#### [Problem description]
For every line in the material, produce an exact copy.

#### [Available data]

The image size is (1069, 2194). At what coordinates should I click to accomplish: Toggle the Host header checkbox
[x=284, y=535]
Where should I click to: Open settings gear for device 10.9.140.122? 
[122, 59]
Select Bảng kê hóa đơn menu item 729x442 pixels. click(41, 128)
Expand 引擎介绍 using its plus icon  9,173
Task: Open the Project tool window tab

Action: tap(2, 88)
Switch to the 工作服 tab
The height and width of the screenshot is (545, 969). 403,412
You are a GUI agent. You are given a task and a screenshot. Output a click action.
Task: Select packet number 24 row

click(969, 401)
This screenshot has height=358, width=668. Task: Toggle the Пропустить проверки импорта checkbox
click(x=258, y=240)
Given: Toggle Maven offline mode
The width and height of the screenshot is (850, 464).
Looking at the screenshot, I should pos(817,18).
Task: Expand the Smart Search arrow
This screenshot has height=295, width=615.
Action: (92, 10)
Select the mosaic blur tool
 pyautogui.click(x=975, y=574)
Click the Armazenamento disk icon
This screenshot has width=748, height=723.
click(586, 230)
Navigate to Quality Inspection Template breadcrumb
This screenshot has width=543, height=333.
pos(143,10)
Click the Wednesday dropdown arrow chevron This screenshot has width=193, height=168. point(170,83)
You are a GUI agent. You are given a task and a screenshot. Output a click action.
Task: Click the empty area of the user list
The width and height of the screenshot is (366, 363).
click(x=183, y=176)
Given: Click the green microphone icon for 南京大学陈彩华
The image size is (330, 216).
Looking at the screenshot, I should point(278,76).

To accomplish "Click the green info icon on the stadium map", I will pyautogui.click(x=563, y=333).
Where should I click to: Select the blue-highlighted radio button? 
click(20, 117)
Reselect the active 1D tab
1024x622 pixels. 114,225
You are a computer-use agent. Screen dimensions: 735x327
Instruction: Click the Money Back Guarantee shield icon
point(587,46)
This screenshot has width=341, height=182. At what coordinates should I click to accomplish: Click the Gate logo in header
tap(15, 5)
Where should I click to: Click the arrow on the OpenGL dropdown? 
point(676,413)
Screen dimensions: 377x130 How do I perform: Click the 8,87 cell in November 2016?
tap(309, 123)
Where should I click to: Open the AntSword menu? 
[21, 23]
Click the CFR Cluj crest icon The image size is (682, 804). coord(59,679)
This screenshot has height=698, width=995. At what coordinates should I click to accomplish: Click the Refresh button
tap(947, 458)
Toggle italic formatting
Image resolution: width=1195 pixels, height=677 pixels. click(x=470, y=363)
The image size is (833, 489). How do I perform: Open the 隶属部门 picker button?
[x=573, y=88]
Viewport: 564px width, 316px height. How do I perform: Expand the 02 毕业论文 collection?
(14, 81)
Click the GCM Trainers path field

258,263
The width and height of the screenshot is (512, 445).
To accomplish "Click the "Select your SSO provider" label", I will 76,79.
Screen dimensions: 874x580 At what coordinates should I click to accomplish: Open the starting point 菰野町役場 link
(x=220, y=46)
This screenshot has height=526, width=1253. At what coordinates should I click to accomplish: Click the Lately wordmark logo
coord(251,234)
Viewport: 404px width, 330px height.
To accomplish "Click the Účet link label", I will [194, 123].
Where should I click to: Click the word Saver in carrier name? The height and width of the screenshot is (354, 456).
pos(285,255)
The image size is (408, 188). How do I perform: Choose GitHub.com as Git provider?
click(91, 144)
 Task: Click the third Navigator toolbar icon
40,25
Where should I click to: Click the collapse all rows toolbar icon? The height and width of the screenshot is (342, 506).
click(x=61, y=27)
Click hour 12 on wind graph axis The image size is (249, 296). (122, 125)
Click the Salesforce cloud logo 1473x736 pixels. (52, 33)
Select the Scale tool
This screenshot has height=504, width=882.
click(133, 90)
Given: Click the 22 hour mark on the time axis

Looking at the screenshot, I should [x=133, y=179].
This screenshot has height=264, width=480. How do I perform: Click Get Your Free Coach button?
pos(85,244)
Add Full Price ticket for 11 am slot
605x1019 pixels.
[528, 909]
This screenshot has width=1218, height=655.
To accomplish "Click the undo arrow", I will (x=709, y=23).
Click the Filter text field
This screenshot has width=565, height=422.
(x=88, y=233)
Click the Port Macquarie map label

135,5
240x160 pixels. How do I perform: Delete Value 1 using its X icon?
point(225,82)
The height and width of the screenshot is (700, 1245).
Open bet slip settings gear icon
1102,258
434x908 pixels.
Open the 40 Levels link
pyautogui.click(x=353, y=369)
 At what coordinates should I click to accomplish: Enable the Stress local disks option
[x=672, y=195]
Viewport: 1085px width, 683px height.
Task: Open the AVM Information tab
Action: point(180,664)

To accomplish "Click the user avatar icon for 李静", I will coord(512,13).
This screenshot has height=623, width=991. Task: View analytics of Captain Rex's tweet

#### [The answer]
The image size is (1069, 2194). At what coordinates should I click to accomplish: Toggle the Host header checkbox
[x=284, y=535]
Where should I click to: Open settings gear for device 10.9.140.122? 
[122, 59]
Select Bảng kê hóa đơn menu item 729x442 pixels. click(41, 128)
Expand 引擎介绍 using its plus icon  9,173
Task: Open the Project tool window tab

Action: tap(2, 88)
Switch to the 工作服 tab
The height and width of the screenshot is (545, 969). 403,412
You are a GUI agent. You are given a task and a screenshot. Output a click action.
Task: Select packet number 24 row

click(969, 401)
This screenshot has height=358, width=668. Task: Toggle the Пропустить проверки импорта checkbox
click(x=258, y=240)
Given: Toggle Maven offline mode
The width and height of the screenshot is (850, 464).
Looking at the screenshot, I should pos(817,18).
Task: Expand the Smart Search arrow
This screenshot has height=295, width=615.
Action: (92, 10)
Select the mosaic blur tool
 pyautogui.click(x=975, y=574)
Click the Armazenamento disk icon
This screenshot has width=748, height=723.
click(586, 230)
Navigate to Quality Inspection Template breadcrumb
This screenshot has width=543, height=333.
pos(143,10)
Click the Wednesday dropdown arrow chevron This screenshot has width=193, height=168. point(170,83)
You are a GUI agent. You are given a task and a screenshot. Output a click action.
Task: Click the empty area of the user list
The width and height of the screenshot is (366, 363).
click(x=183, y=176)
Given: Click the green microphone icon for 南京大学陈彩华
The image size is (330, 216).
Looking at the screenshot, I should point(278,76).

To accomplish "Click the green info icon on the stadium map", I will pyautogui.click(x=563, y=333).
Where should I click to: Select the blue-highlighted radio button? 
click(20, 117)
Reselect the active 1D tab
1024x622 pixels. 114,225
You are a computer-use agent. Screen dimensions: 735x327
Instruction: Click the Money Back Guarantee shield icon
point(587,46)
This screenshot has width=341, height=182. At what coordinates should I click to accomplish: Click the Gate logo in header
tap(15, 5)
Where should I click to: Click the arrow on the OpenGL dropdown? 
point(676,413)
Screen dimensions: 377x130 How do I perform: Click the 8,87 cell in November 2016?
tap(309, 123)
Where should I click to: Open the AntSword menu? 
[21, 23]
Click the CFR Cluj crest icon The image size is (682, 804). coord(59,679)
This screenshot has height=698, width=995. At what coordinates should I click to accomplish: Click the Refresh button
tap(947, 458)
Toggle italic formatting
Image resolution: width=1195 pixels, height=677 pixels. click(x=470, y=363)
The image size is (833, 489). How do I perform: Open the 隶属部门 picker button?
[x=573, y=88]
Viewport: 564px width, 316px height. How do I perform: Expand the 02 毕业论文 collection?
(14, 81)
Click the GCM Trainers path field

258,263
The width and height of the screenshot is (512, 445).
To accomplish "Click the "Select your SSO provider" label", I will 76,79.
Screen dimensions: 874x580 At what coordinates should I click to accomplish: Open the starting point 菰野町役場 link
(x=220, y=46)
This screenshot has height=526, width=1253. At what coordinates should I click to accomplish: Click the Lately wordmark logo
coord(251,234)
Viewport: 404px width, 330px height.
To accomplish "Click the Účet link label", I will [194, 123].
Where should I click to: Click the word Saver in carrier name? The height and width of the screenshot is (354, 456).
pos(285,255)
The image size is (408, 188). How do I perform: Choose GitHub.com as Git provider?
click(91, 144)
 Task: Click the third Navigator toolbar icon
40,25
Where should I click to: Click the collapse all rows toolbar icon? The height and width of the screenshot is (342, 506).
click(x=61, y=27)
Click hour 12 on wind graph axis The image size is (249, 296). (122, 125)
Click the Salesforce cloud logo 1473x736 pixels. (52, 33)
Select the Scale tool
This screenshot has height=504, width=882.
click(133, 90)
Given: Click the 22 hour mark on the time axis

Looking at the screenshot, I should [x=133, y=179].
This screenshot has height=264, width=480. How do I perform: Click Get Your Free Coach button?
pos(85,244)
Add Full Price ticket for 11 am slot
605x1019 pixels.
[528, 909]
This screenshot has width=1218, height=655.
To accomplish "Click the undo arrow", I will (x=709, y=23).
Click the Filter text field
This screenshot has width=565, height=422.
(x=88, y=233)
Click the Port Macquarie map label

135,5
240x160 pixels. How do I perform: Delete Value 1 using its X icon?
point(225,82)
The height and width of the screenshot is (700, 1245).
Open bet slip settings gear icon
1102,258
434x908 pixels.
Open the 40 Levels link
pyautogui.click(x=353, y=369)
 At what coordinates should I click to accomplish: Enable the Stress local disks option
[x=672, y=195]
Viewport: 1085px width, 683px height.
Task: Open the AVM Information tab
Action: point(180,664)

To accomplish "Click the user avatar icon for 李静", I will coord(512,13).
This screenshot has height=623, width=991. Task: View analytics of Captain Rex's tweet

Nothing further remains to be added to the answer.